According to the asthma transcriptome abstract, how many people worldwide are affected by asthma?

▶ **TEXT BLOCK**:
▼▼▼
Peripheral Whole Blood Transcriptomes of Asthmatic Individuals Undergoing Allergen Inhalation Challenge
Scott Tebbutt, Associate Professor, University of British Columbia
Asthma is a chronic condition affecting 300 million people worldwide, and remains poorly understood due to its complexity and heterogeneity. Two particularly important subtypes of asthma can be identified via a human experimental model of allergen exposure in which sensitized individuals undergo allergen inhalation challenge (AIC). Individuals with allergic asthma respond differently, but reproducibly, to this allergen challenge. Some develop an isolated early response (ER) while others also go on to develop a late response (dual responders; DR). It is not understood why late responses do not develop in all sensitized subjects. Since it is the consequences of the late asthmatic response that are believed to contribute to chronic airway inflammation and uncontrolled disease it is important to identify molecular mechanisms and biomarkers that can discriminate between these different response types. We have profiled the peripheral whole blood transcriptomes of 17 ER individuals and 18 DR individuals undergoing AIC. Illumina rRNA/globin-depleted stranded cDNA libraries were generated from total cellular RNA, and paired-end HiSeq sequencing was performed on each library. Approx. 26 million paired reads were obtained per sample. Differential expression analysis pre-AIC revealed 464 differentially expressed RefSeq transcripts at an FDR of 10% (165 over- and 299 under-expressed in DRs). Top MetaCore pathways (FDR<0.1%) included: Blood coagulation_GPCRs in platelet aggregation & Cell adhesion_Integrin inside-out signaling.
▲▲▲
(Collected data)
▼▼▼
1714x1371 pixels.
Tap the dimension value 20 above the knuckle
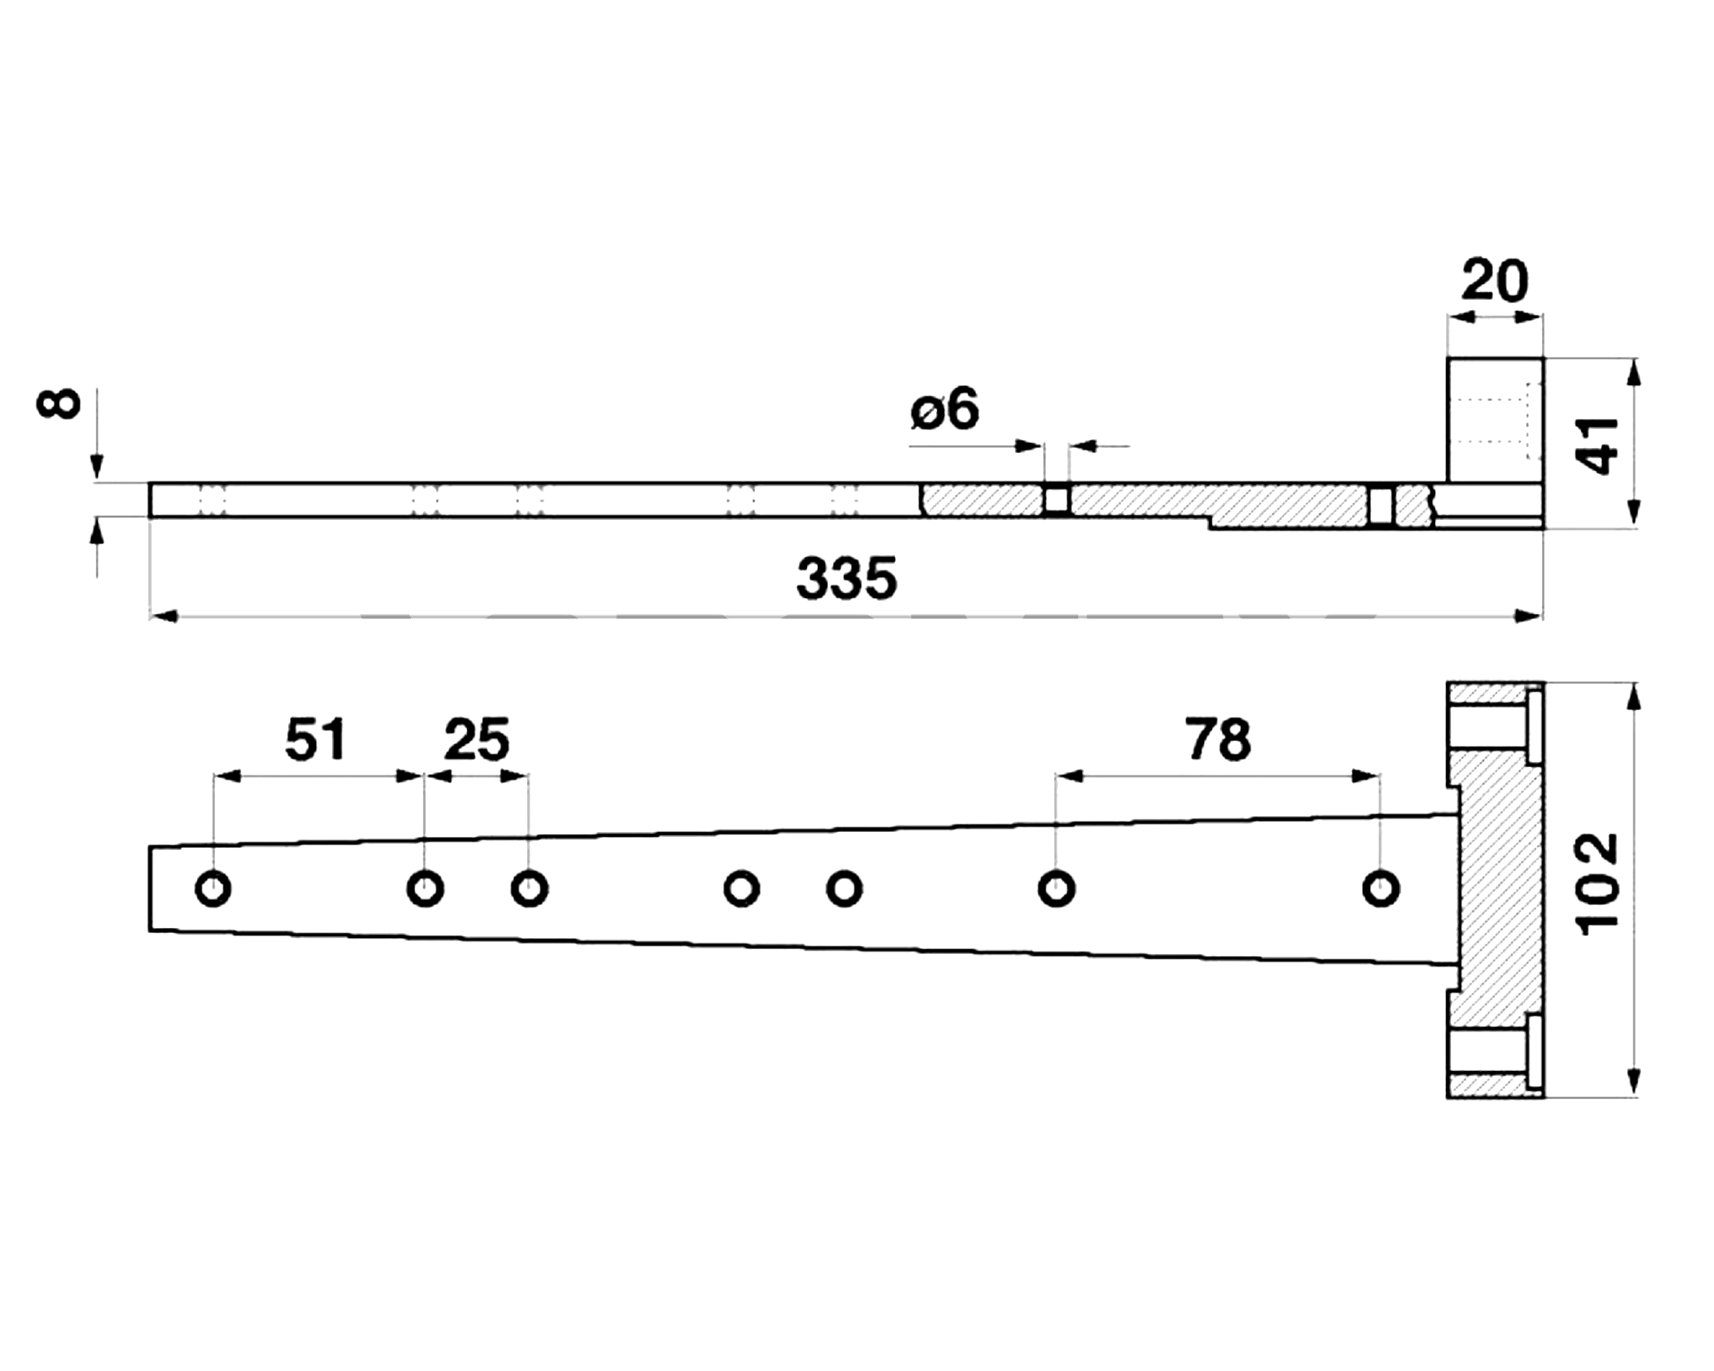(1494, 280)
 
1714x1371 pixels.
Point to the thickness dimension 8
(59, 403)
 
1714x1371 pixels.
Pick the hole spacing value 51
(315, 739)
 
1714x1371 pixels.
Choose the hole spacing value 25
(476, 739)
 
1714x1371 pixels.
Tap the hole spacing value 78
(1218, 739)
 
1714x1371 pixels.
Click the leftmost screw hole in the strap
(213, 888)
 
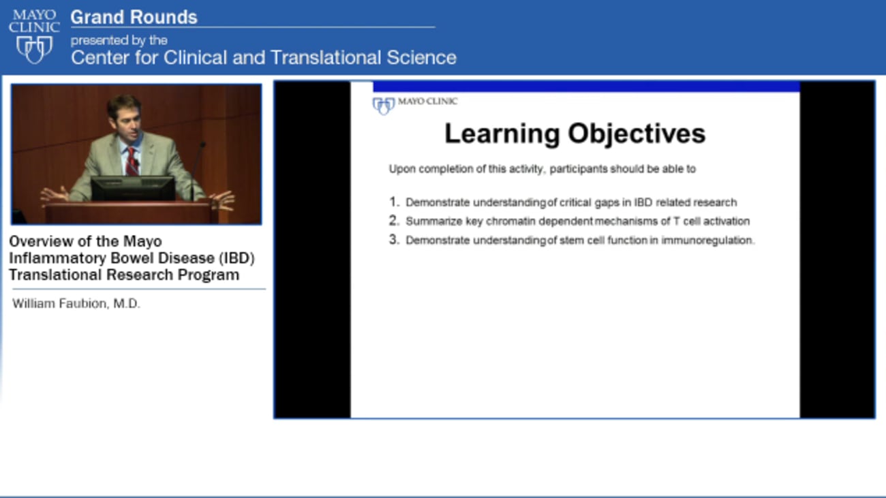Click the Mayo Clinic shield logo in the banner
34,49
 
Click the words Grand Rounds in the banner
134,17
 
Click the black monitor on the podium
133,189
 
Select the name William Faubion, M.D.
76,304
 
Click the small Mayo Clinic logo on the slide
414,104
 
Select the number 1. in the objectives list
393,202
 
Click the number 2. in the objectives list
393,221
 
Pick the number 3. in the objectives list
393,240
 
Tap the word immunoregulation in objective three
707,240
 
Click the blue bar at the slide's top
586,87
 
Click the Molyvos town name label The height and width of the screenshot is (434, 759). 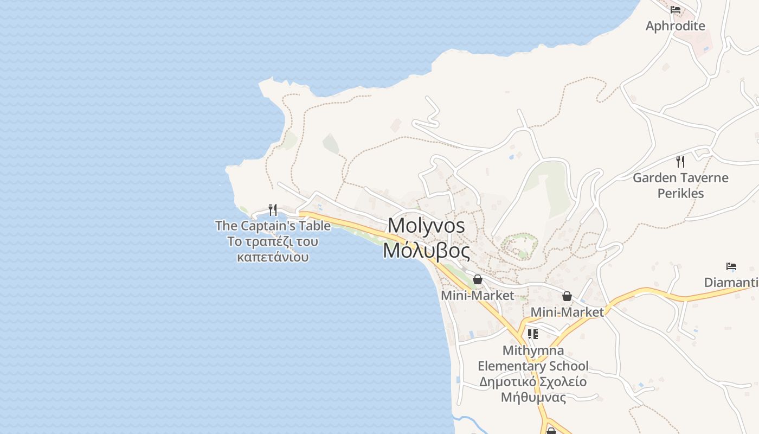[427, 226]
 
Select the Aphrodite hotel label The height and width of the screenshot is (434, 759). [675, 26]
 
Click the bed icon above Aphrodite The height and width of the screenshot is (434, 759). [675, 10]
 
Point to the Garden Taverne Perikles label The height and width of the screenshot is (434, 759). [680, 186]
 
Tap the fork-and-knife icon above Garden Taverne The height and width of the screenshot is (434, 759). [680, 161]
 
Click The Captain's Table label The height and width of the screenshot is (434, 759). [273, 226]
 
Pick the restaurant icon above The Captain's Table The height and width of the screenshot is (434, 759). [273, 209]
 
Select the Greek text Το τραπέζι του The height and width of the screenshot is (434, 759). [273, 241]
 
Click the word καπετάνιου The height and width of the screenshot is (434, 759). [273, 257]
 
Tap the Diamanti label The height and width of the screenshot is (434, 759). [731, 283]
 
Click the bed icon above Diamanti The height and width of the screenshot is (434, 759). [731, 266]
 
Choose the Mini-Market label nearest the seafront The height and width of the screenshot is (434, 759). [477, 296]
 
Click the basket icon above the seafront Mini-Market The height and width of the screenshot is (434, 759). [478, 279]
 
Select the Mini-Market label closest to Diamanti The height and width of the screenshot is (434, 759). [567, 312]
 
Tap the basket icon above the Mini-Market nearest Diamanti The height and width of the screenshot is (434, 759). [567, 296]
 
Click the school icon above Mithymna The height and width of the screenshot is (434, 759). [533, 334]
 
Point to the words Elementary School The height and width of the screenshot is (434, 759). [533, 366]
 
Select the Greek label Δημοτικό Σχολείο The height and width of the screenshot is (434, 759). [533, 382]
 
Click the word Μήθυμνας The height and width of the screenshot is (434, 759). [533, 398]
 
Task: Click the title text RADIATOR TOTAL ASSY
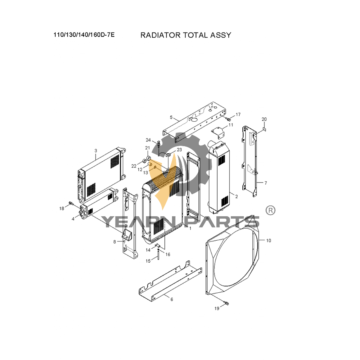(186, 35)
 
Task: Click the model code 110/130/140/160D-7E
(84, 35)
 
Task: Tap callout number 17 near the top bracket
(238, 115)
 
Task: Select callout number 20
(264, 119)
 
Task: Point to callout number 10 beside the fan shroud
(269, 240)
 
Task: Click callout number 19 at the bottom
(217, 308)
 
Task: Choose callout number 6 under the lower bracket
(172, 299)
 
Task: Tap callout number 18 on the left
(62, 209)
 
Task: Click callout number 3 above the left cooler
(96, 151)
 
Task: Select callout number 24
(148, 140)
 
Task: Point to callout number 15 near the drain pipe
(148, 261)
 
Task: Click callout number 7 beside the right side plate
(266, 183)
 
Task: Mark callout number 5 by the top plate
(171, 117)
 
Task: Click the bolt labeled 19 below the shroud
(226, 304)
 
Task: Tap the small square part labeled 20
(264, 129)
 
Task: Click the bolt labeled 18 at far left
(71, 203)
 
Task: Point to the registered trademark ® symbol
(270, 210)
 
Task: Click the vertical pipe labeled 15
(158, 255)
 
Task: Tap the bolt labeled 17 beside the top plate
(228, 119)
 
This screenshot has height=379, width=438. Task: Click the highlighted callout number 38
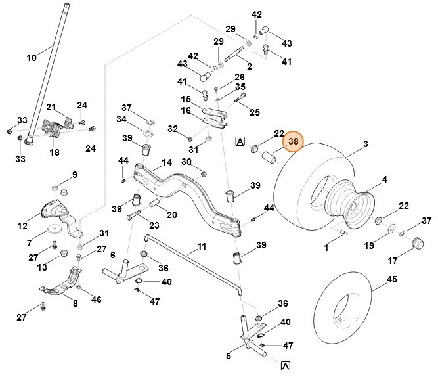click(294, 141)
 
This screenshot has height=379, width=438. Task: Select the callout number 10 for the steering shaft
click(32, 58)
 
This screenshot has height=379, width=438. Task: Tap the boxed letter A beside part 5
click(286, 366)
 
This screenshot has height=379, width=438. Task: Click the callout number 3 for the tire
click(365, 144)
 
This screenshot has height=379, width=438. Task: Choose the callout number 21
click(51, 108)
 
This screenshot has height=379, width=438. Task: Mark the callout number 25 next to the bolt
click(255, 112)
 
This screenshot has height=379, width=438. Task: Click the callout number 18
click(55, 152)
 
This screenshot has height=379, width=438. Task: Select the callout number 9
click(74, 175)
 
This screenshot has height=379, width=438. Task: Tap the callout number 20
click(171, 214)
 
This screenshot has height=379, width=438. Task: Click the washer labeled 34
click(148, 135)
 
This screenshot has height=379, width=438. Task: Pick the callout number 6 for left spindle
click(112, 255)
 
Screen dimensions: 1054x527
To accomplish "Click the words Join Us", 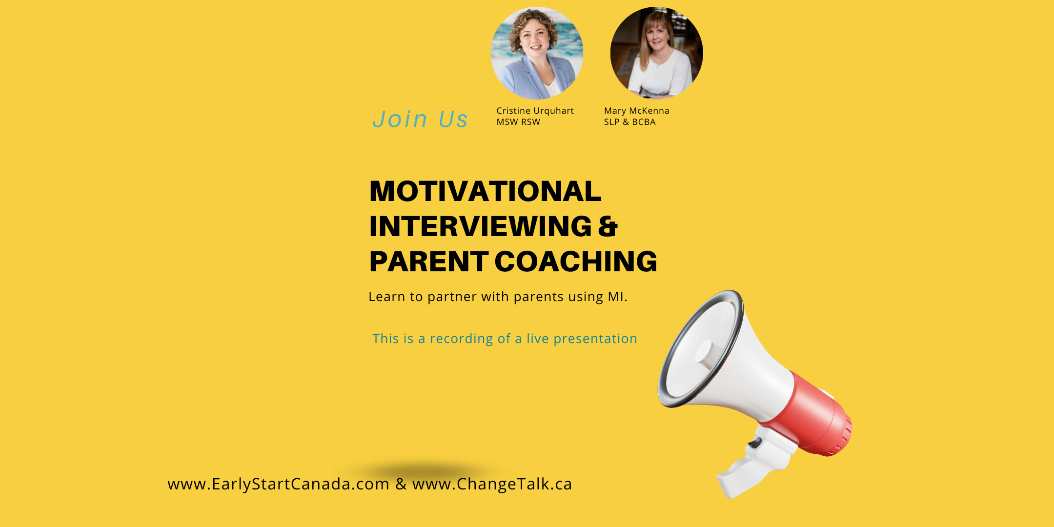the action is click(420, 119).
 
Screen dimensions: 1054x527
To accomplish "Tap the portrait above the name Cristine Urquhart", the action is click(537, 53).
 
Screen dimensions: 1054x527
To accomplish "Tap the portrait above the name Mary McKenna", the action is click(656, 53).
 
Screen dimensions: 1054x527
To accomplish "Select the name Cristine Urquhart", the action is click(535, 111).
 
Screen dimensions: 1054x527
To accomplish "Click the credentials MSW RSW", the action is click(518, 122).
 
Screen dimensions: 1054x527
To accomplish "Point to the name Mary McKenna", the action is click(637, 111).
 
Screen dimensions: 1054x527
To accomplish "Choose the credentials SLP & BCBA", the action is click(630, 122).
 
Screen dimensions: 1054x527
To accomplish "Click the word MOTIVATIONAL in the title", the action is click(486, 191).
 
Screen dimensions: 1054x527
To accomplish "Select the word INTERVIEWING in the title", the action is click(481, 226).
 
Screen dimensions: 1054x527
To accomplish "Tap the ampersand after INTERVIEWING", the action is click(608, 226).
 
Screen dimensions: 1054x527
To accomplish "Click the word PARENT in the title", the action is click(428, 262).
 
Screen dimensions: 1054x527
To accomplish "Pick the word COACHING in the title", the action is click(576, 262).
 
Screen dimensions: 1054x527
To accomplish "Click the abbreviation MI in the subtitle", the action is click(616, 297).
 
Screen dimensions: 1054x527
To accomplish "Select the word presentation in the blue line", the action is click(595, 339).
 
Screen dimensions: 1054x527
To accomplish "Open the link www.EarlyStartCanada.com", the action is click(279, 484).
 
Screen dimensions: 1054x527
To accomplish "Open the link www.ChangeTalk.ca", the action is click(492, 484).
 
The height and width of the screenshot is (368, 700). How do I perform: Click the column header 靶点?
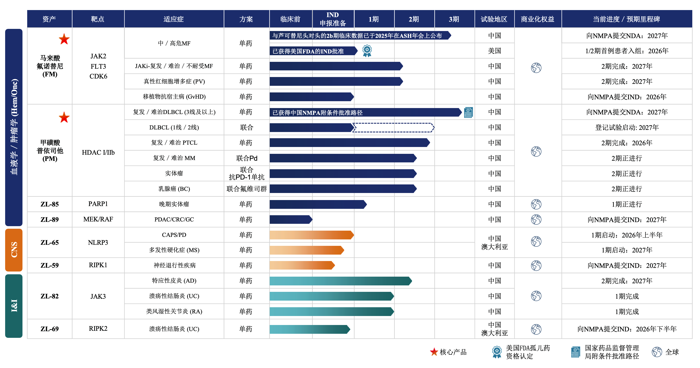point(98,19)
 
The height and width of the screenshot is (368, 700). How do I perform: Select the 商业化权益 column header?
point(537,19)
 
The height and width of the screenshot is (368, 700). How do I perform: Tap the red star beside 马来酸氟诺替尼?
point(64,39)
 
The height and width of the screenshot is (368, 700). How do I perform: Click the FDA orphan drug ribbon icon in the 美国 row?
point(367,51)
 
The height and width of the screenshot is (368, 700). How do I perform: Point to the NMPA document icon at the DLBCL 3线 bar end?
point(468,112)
▲▲▲
▶ **COMPLETED EXERCISE**:
300 million people